What is expected
From the listing below, extract every line that contains the word "file" and copy each one out in full.

-- start of Available data --

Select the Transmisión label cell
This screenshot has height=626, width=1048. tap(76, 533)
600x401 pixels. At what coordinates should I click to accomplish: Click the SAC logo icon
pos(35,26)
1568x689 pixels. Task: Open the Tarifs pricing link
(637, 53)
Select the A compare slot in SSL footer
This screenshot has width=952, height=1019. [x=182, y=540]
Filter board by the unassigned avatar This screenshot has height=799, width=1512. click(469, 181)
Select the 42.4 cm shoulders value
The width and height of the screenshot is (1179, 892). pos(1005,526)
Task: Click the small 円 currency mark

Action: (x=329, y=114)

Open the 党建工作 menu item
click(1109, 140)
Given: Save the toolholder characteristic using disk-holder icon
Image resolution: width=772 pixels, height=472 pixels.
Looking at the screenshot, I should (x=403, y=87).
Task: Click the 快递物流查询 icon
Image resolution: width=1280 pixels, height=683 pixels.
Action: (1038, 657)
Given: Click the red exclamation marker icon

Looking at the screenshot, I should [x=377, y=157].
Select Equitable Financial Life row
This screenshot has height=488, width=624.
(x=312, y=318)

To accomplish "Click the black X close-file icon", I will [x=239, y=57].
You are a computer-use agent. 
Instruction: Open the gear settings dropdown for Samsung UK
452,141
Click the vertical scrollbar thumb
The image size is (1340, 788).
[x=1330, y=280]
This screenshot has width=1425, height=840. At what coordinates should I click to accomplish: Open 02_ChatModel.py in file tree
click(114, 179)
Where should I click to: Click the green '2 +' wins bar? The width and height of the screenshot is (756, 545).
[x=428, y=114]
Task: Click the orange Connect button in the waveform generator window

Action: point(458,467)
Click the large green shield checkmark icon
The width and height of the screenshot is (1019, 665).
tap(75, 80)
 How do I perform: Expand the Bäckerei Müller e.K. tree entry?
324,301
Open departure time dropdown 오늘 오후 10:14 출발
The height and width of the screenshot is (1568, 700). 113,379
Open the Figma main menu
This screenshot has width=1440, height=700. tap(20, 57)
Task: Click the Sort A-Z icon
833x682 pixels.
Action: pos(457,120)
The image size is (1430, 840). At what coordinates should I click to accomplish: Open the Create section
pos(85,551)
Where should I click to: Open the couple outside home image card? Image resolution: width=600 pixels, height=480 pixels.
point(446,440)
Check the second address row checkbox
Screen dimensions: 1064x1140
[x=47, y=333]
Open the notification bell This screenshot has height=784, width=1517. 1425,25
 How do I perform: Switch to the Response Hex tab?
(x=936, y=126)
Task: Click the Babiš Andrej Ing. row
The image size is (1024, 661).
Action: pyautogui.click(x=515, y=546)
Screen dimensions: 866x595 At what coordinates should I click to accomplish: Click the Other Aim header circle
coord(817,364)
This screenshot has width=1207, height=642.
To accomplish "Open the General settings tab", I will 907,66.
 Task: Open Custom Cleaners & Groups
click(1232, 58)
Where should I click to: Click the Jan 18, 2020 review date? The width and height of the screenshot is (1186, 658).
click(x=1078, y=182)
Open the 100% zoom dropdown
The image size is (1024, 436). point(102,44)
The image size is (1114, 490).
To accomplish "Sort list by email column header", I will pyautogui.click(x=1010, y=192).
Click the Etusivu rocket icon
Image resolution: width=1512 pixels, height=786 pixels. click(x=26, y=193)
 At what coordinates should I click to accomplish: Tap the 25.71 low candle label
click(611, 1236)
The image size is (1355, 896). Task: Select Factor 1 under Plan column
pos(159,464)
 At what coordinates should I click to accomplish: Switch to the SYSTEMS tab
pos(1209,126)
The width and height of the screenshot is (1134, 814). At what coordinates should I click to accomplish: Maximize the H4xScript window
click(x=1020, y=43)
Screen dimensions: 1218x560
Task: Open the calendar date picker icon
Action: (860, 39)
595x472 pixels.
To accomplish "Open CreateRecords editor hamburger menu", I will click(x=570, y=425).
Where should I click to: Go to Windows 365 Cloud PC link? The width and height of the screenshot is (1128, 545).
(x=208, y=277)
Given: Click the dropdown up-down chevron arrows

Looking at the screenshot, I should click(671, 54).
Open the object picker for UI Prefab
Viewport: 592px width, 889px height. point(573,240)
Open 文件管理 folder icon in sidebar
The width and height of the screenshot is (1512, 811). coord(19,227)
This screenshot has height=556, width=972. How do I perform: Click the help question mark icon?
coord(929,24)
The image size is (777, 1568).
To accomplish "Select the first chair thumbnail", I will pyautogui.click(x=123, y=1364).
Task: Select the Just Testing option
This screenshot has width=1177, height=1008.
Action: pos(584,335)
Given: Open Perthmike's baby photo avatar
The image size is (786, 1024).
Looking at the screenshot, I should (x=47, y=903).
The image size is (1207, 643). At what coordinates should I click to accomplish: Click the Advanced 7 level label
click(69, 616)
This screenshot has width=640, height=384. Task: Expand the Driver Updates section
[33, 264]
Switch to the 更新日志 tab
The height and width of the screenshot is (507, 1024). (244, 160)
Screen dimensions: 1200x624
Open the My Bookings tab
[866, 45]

-- end of Available data --

Reply to the task
To accomplish "Click the black X close-file icon", I will [x=239, y=57].
This screenshot has width=1425, height=840. At what coordinates should I click to accomplish: Open 02_ChatModel.py in file tree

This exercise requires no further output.